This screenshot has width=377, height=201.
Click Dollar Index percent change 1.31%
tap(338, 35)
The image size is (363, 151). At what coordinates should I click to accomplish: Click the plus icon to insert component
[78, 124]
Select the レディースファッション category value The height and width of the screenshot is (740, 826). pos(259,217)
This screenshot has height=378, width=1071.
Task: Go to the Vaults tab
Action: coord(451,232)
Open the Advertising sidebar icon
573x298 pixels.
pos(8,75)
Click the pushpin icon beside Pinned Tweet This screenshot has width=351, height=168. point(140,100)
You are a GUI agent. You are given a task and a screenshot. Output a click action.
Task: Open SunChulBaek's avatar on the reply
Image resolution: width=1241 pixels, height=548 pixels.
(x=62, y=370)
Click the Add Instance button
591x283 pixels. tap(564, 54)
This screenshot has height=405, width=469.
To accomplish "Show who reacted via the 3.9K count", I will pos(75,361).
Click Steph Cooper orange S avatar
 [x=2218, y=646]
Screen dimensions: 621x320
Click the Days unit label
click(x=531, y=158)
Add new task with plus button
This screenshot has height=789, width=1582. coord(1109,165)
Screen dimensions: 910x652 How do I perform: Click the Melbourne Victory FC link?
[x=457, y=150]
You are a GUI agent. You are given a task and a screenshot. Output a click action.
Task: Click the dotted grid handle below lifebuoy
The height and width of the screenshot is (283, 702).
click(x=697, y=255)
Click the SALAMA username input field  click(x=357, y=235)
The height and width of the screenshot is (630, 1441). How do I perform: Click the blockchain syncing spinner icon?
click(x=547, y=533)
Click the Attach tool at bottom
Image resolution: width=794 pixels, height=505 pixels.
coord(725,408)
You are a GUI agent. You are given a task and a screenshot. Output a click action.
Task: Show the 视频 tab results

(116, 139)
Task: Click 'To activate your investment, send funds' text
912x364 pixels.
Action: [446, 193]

WHAT IS NEEDED: The expected response reproduces all of the data precisely.

FINISHED EXERCISE:
This screenshot has width=377, height=201.
Click Dollar Index percent change 1.31%
tap(338, 35)
The image size is (363, 151). At what coordinates should I click to accomplish: Click the plus icon to insert component
[78, 124]
Select the レディースファッション category value The height and width of the screenshot is (740, 826). pos(259,217)
This screenshot has height=378, width=1071.
Task: Go to the Vaults tab
Action: coord(451,232)
Open the Advertising sidebar icon
573x298 pixels.
pos(8,75)
Click the pushpin icon beside Pinned Tweet This screenshot has width=351, height=168. point(140,100)
You are a GUI agent. You are given a task and a screenshot. Output a click action.
Task: Open SunChulBaek's avatar on the reply
Image resolution: width=1241 pixels, height=548 pixels.
(x=62, y=370)
Click the Add Instance button
591x283 pixels. tap(564, 54)
This screenshot has height=405, width=469.
To accomplish "Show who reacted via the 3.9K count", I will pos(75,361).
Click Steph Cooper orange S avatar
 [x=2218, y=646]
Screen dimensions: 621x320
Click the Days unit label
click(x=531, y=158)
Add new task with plus button
This screenshot has height=789, width=1582. coord(1109,165)
Screen dimensions: 910x652 How do I perform: Click the Melbourne Victory FC link?
[x=457, y=150]
You are a GUI agent. You are given a task and a screenshot. Output a click action.
Task: Click the dotted grid handle below lifebuoy
The height and width of the screenshot is (283, 702).
click(x=697, y=255)
Click the SALAMA username input field  click(x=357, y=235)
The height and width of the screenshot is (630, 1441). How do I perform: Click the blockchain syncing spinner icon?
click(x=547, y=533)
Click the Attach tool at bottom
Image resolution: width=794 pixels, height=505 pixels.
coord(725,408)
You are a GUI agent. You are given a task and a screenshot. Output a click action.
Task: Show the 视频 tab results

(116, 139)
Task: Click 'To activate your investment, send funds' text
912x364 pixels.
Action: [446, 193]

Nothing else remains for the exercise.